What can we reason but from what we know? -Alexander Pope
Did you know who coined the term "Nativar"?
Allan Armitage, author of Armitage's Garden Perennials, horticulturist and professor at Georgia University coined the term "nativar" "to show customers that the industry was offering what they wanted: garden plants developed from documented native sources, known in the scientific community as genotypes" from What's in a Nativar? by Carol Becker. A nativar is a cultivated variety of a native plant that has some ecological value in the environment. Nativars can be a native plant that is a genetic variant found in nature. That plant is then selected and propagated to retain a particular or unique aspect. Nativars can also be obtained through the process of artificial selection in which plant breeders grow plants with desirable characteristics and eliminate those with less desirable characteristics according to Wildones.org.

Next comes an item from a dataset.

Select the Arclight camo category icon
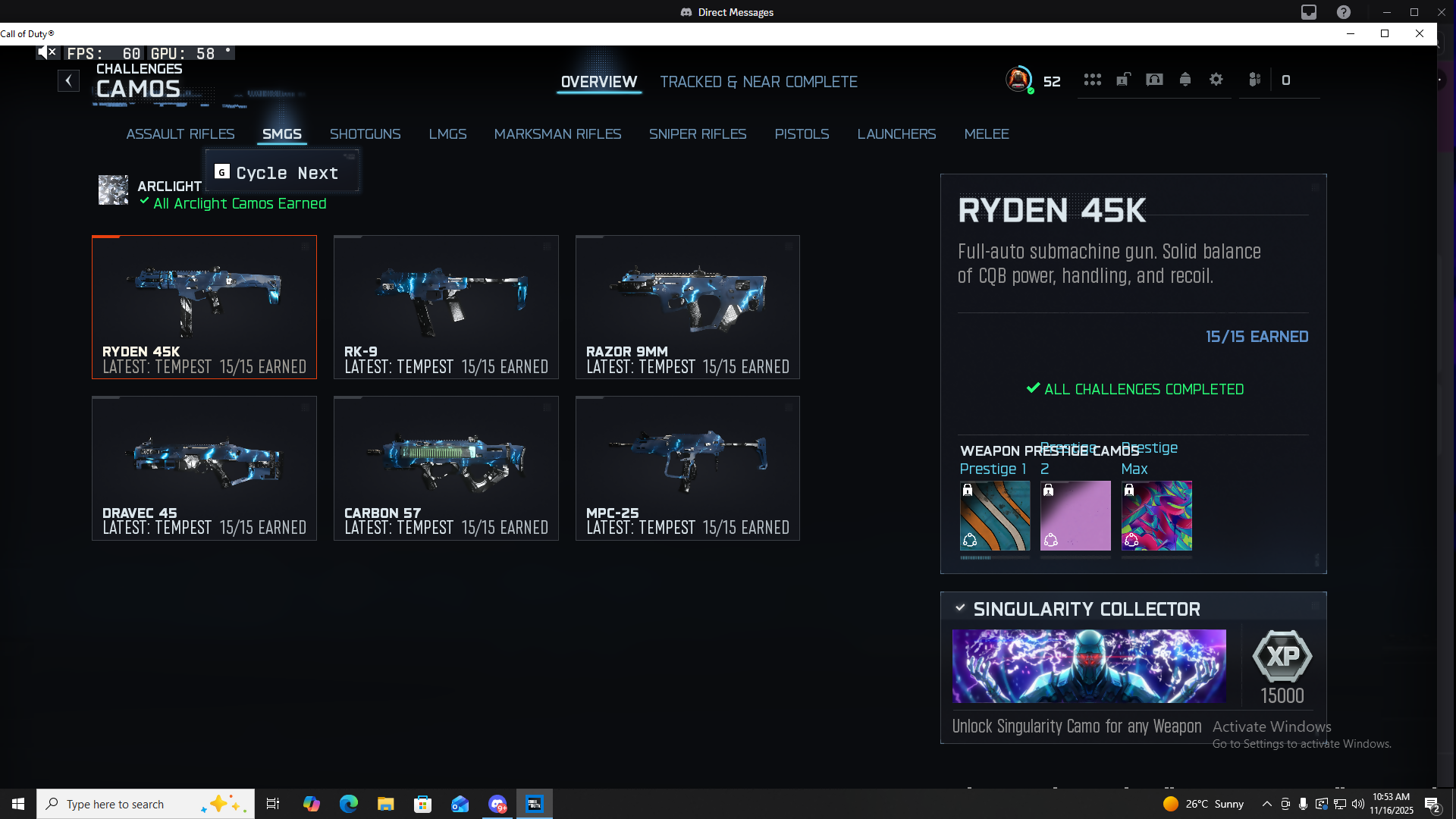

According to Ryan McEnaney, Bailey Nurseries’ Communications and Public Relations Specialist, "Nativars allow us to retain the ecological benefits of native species while making them adaptable and accessible for a modern landscape. Whether that means a more compact size, cleaner foliage, better color or a tidier appearance, nativars solve problems that can arise with the genotype.” At your nurseries and greenhouses, you may be finding more compact sizes of favorite native plants with bigger blooms and better color along with more disease resistance.
So, the next question is to plant or not to plant? According to Mary Phillips of the National Wildlife Federation, it is good to plant 80 percent native plants and 20 percent cultivars or nativars so that specialist feeders still get what they need to survive. Let us look at Echinacea purpurea ‘White Swan’ for a moment. It is a nativar because it is a cultivated variety of the native species with a white flower. Another new nativar of Echinacea is ‘Snow Cone’ a red flowering coneflower with a compact size of up to two and a half feet for the front of a perennial border. There are many new nativars to choose to add to your perennial areas.
With some nativars, they will feed the indigenous pollinators while being resistant to fungal issues and thus, nativars have this added benefit of protecting themselves from fungus, disease and insects. The cultivated plants have larger, more color-saturated corollas which are more enticing to insects and hummingbirds according to Catherine Winters of Morningchores.com in her article "What are Nativars and Are They Beneficial or Detrimental?"
The key to a healthy landscape is the same thing the doctor might say to you about moderation and balance. Apply that in the landscape. These bring about diversity. If you have all lilacs and daylilies, if a disease or an insect comes on your property and attacks the daylilies, then what you have left? Diversity of many kinds of plants keeps your landscape healthy.